Once I convey the chicken from the cutting board to the pan,(using an intricately designed system of latex gloves, plastic wrap, paper towels, tongs, a rope, and pulleys) I commence a thorough bleach and scalding water sterilization of every surface, utensil, or appliance that might have even conceivably come into contact with the chicken. Rinse. Repeat. At that point I go back and sanitize everything I touched with my UN-contaminated hand. I finish with a ceremonial chant as I dance around my kitchen shaking a Mr. Clean doll and spraying anti-bacterial room spray. The goal here, you see, is to completely exorcise any and all remaining “poultry vibes” from my kitchen.

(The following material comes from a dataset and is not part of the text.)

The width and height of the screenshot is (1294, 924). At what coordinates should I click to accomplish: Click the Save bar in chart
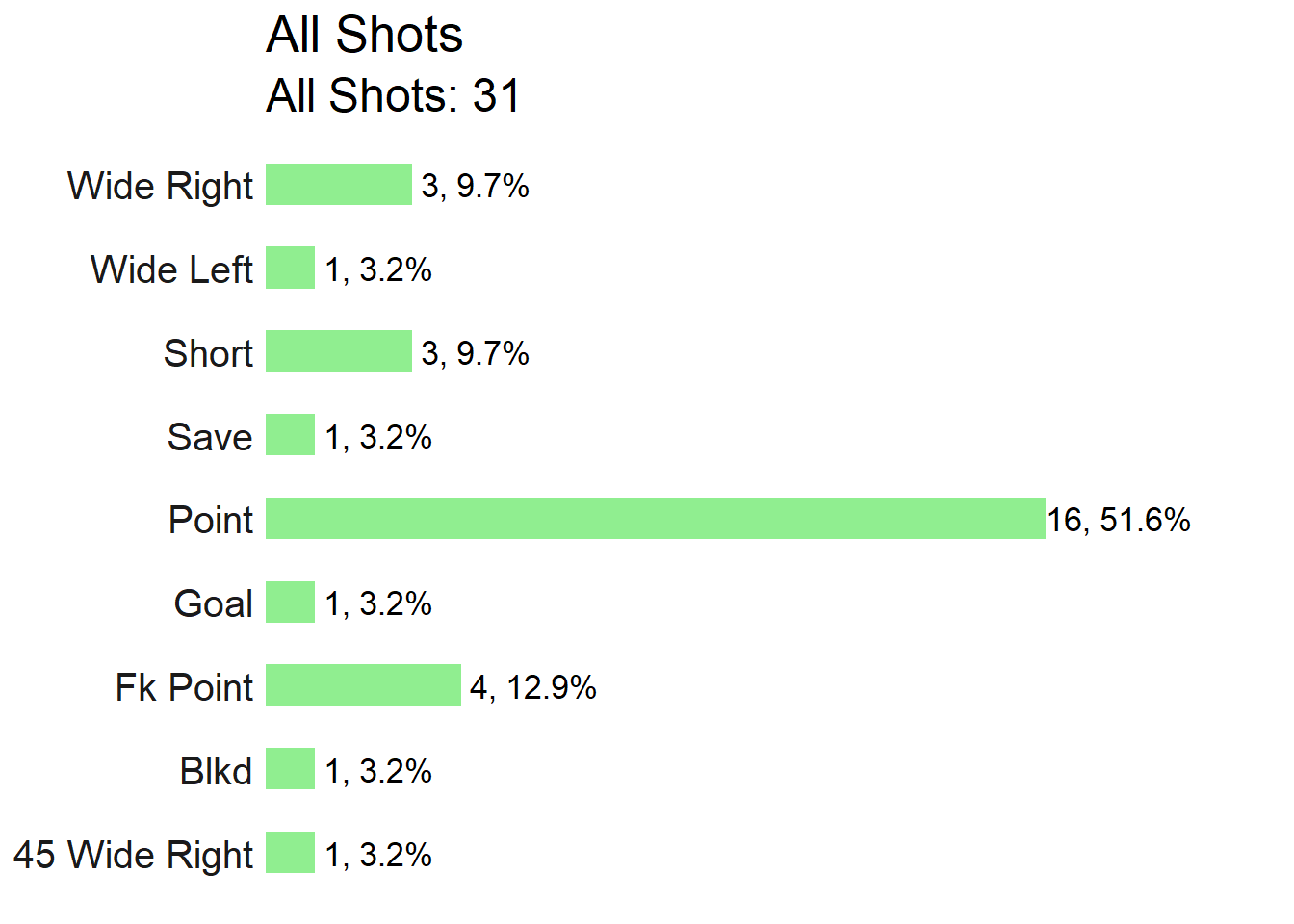coord(290,435)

Finally, I set about washing my own person in a manner which may only be likened to that scene in the movie “Silkwood,” when that poor lady with the silly pointy glasses was found to be contaminated with radiation. All of a sudden alarms started blaring and a team of people in white suits and space helmets ran in, threw her in a shower and scrubbed her so vigorously that her skin was red for three days. That’s how I clean myself after I handle chicken (and I’m just talking about those pre-cooked, pre-processed dinosaur shaped chicken nuggets!).

I know what you’re thinking: “You know Susan, 10 milligrams of Xanax twice a day could probably take the edge off.” Or maybe you’re just thinking, “What in the world does all this have to do with potty training?

Well, when all this potty training started, I had to confront my germaphobia head on. You see, before potty training began, I hadn’t touched a toilet in years. If I had to lift the lid up or put the seat down, I would do it with a little piece of clean toilet paper in my hand. (Just between you and me: in public rest rooms I flushed with my foot). Then we start potty training, and before I know it I find myself having to stick my hand IN the toilet to retrieve a vast array of unflushable objects, as I’d become a reluctant participant in my young son’s experiments of hydrodynamics and buoyancy. (If that isn’t confronting your phobia through “Flooding” then I don’t know what is (pun intended)).

Thankfully, my son does not appear to have inherited my phobia of germs (or confined places, or heights, or spiders, or flying, or…) But neither has he demonstrated much interest in adopting any of my prudent (albeit a trifle rigid and religious) routines for using the facilities. He chooses instead to use the toilet with gusto! He climbs all over that stool like an Olympic gymnast on a pommel horse. He aims his stream with such enthusiastic glee you’d think he was shooting a water gun in a carnival game. Then he gets his face as close to the water as possible (without having to don a snorkel mask) to peer intently into the bowl and ponder where “it” all goes. In short, he ‘Becomes One’ with the toilet.

As much as his germaphobic mother wrings her hands and cringes as she is forced to sit (and sit and sit) and watch the process, I have to allow that this exuberant use of the toilet beats the alternatives. This point was driven home the few, yet decidedly creative times he chose to relieve himself in places other than the toilet. For instance, once after I allowed him to answer the call of nature near a palm tree in our backyard, he demonstrated his knack for generalization by later relieving himself on a potted palm in our family room. Then there was the time he got in a little ‘target practice’ by aiming at Mommy’s brand spanking new, pristinely white, not yet worn, just waiting for that perfect summer day, canvas mules in my closet. (I now have a brand spanking new lock on my closet door!)

Yes, potty training has pretty much permeated every aspect of our lives. I’ve come to accept the fact that in our house going to the bathroom has become a spectator sport, complete with cheering crowds, high-fiving, ooohing, aaahing and awards ceremonies (even for Mommy and Daddy). In fact, I didn’t realize just how much potty training is on my son’s mind these days, until recently when we were at the Gap, he tore open a three-pack of underwear we intended to purchase, and insisted on wearing a pair on his head the for the duration of our shopping trip.

All in all, my husband and I think the process has gone well. My son seems to have taken to all this potty business like a duck takes to water, but I guess we should have known that would be the case. After all, we named him “John.”